● Work instructions:
Report every line of the records below that includes the string "computer".

● Data for the task:

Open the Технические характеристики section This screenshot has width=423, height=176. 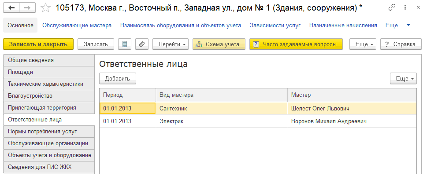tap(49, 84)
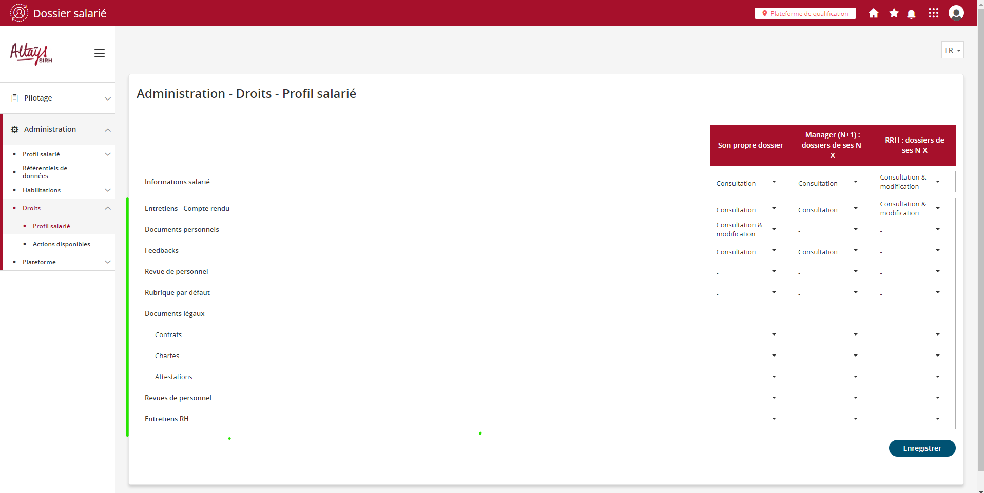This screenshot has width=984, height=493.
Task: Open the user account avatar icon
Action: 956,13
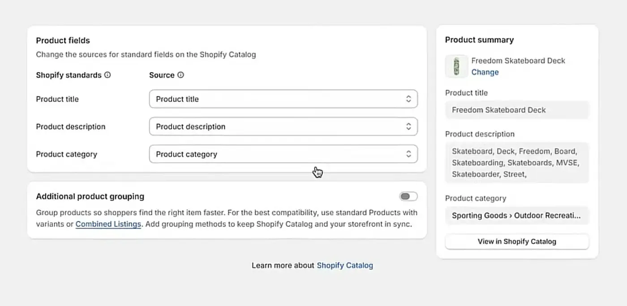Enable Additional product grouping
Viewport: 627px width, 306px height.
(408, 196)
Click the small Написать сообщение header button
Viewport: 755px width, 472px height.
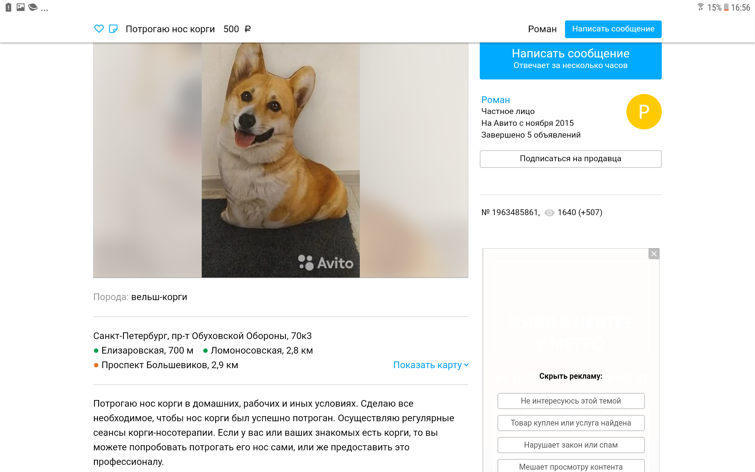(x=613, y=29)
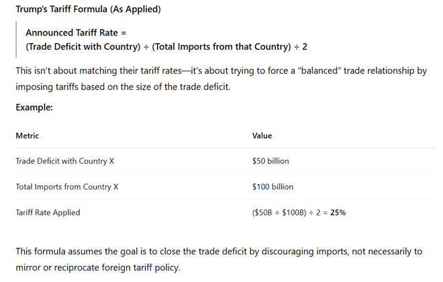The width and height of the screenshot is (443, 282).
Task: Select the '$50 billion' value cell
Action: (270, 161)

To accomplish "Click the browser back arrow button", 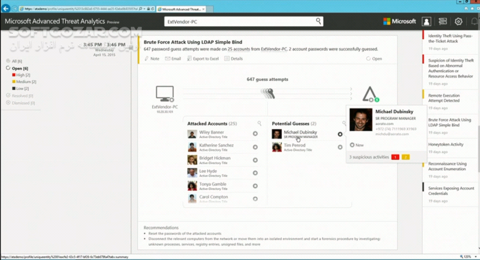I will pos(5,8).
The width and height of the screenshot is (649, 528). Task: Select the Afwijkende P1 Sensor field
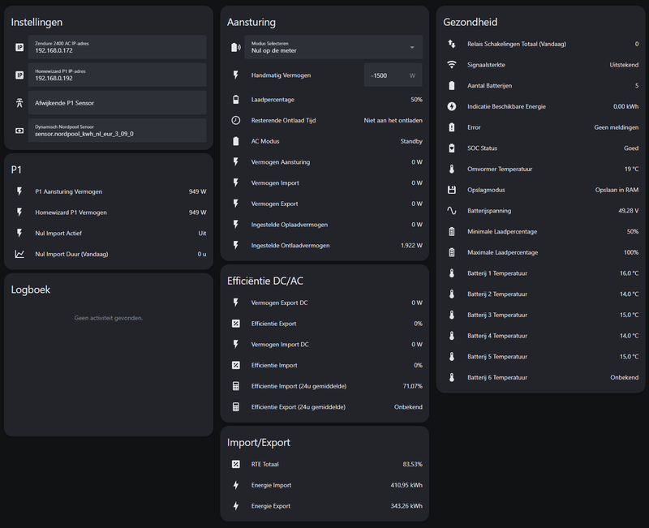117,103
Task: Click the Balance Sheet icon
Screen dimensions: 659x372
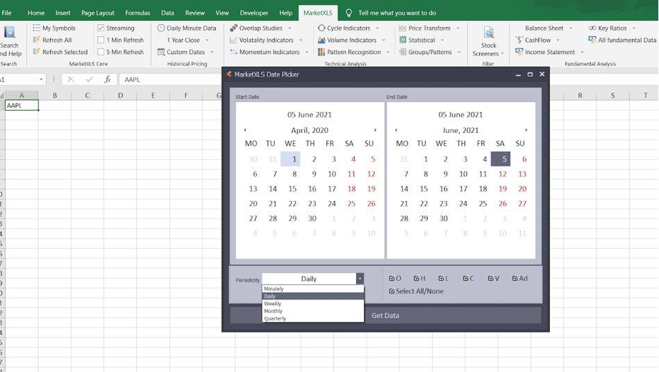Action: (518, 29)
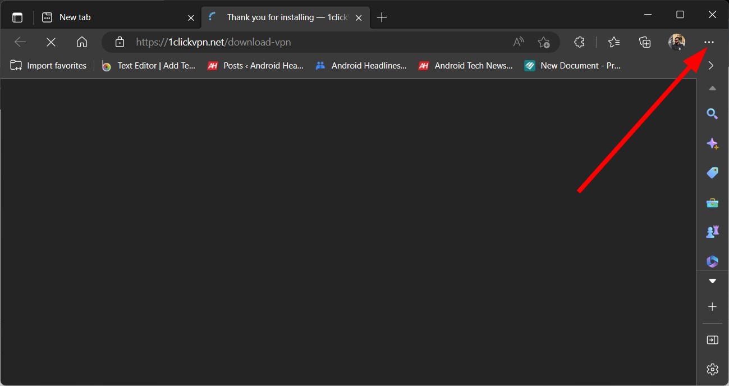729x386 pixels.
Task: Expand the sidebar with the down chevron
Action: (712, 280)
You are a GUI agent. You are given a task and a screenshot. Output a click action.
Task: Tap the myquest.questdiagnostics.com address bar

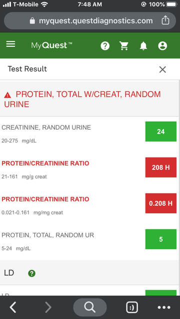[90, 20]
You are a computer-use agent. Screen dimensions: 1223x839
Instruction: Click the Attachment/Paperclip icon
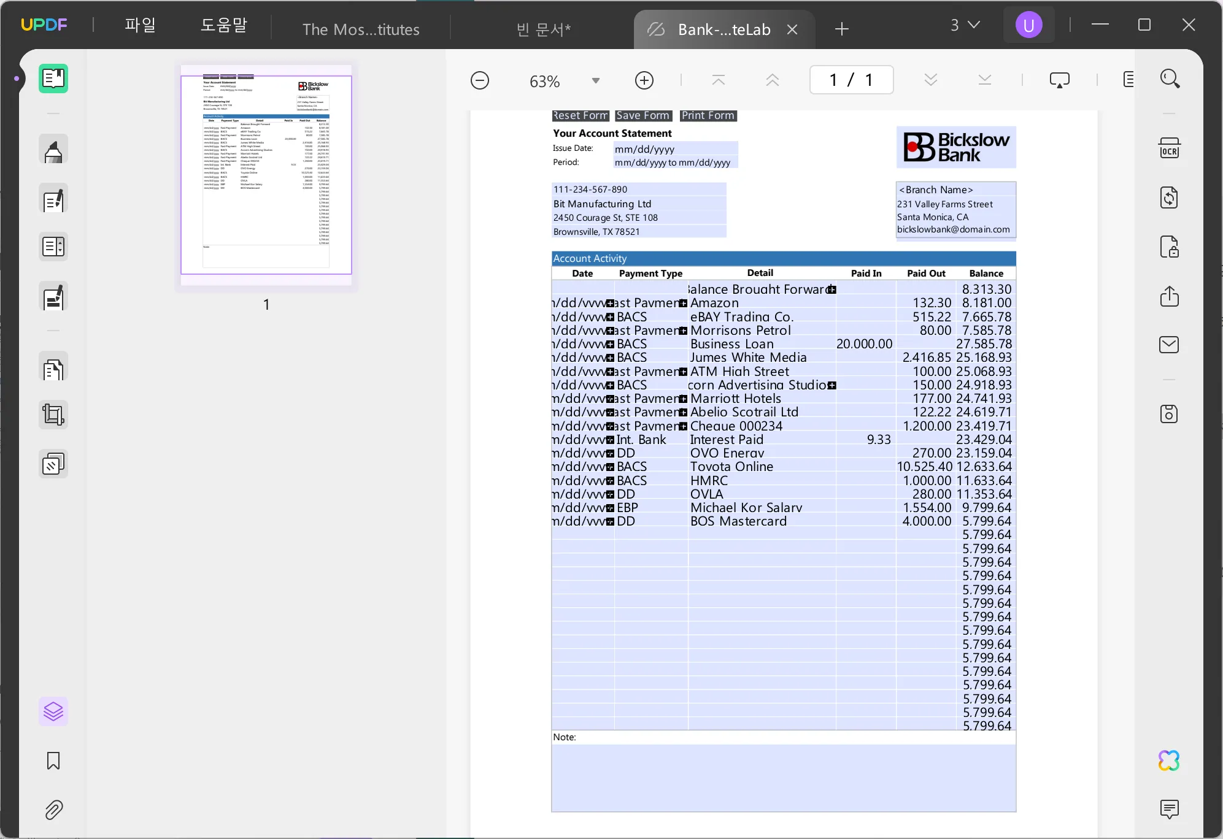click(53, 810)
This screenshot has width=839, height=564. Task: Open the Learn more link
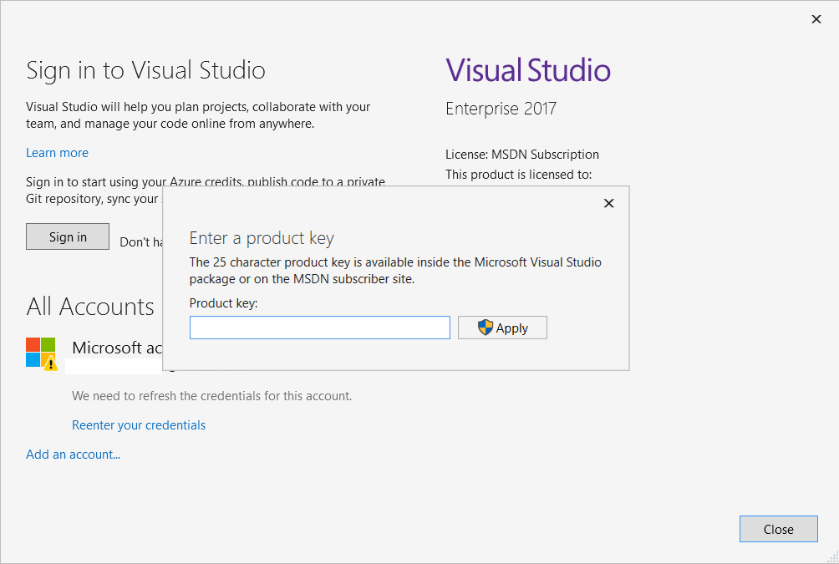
...
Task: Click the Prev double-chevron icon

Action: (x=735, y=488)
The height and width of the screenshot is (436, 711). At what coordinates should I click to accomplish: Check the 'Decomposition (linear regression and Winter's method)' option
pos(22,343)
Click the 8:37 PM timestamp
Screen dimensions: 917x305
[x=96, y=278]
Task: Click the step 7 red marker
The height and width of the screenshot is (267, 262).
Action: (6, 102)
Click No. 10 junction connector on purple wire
* * *
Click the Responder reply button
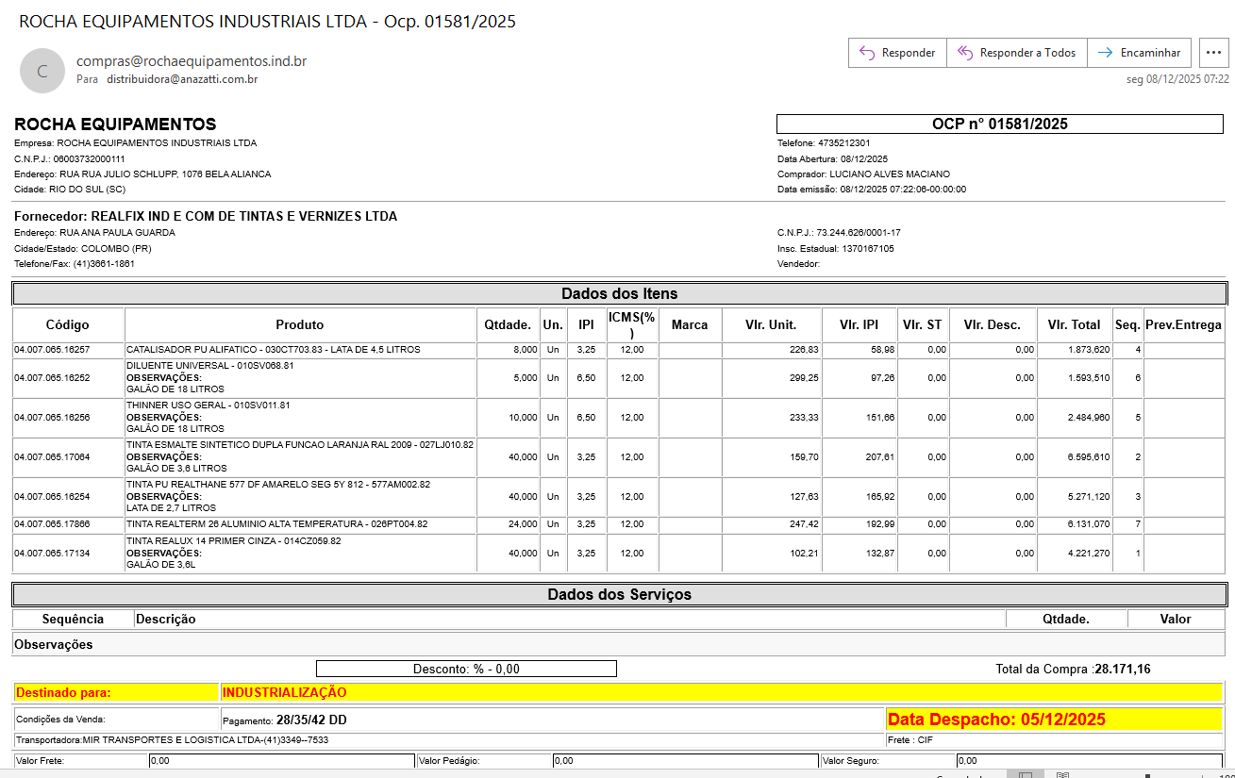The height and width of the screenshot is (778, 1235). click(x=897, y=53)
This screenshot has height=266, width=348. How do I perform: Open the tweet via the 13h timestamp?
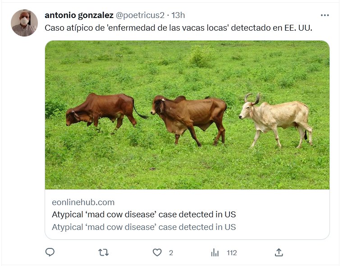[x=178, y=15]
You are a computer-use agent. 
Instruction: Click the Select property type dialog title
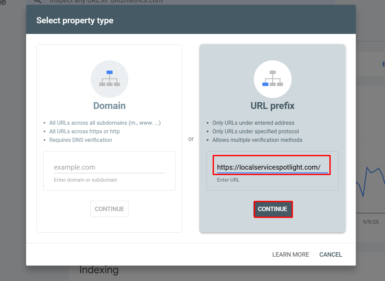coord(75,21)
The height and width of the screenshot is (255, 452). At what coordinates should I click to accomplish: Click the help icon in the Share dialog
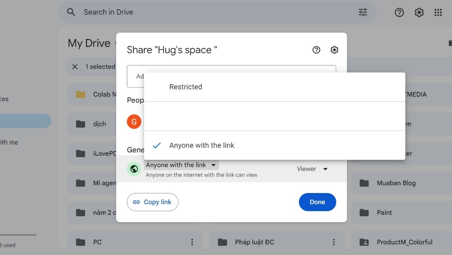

● Exercise output:
You are a computer-use agent. Screen dimensions: 1223x839
You are a computer-use agent. 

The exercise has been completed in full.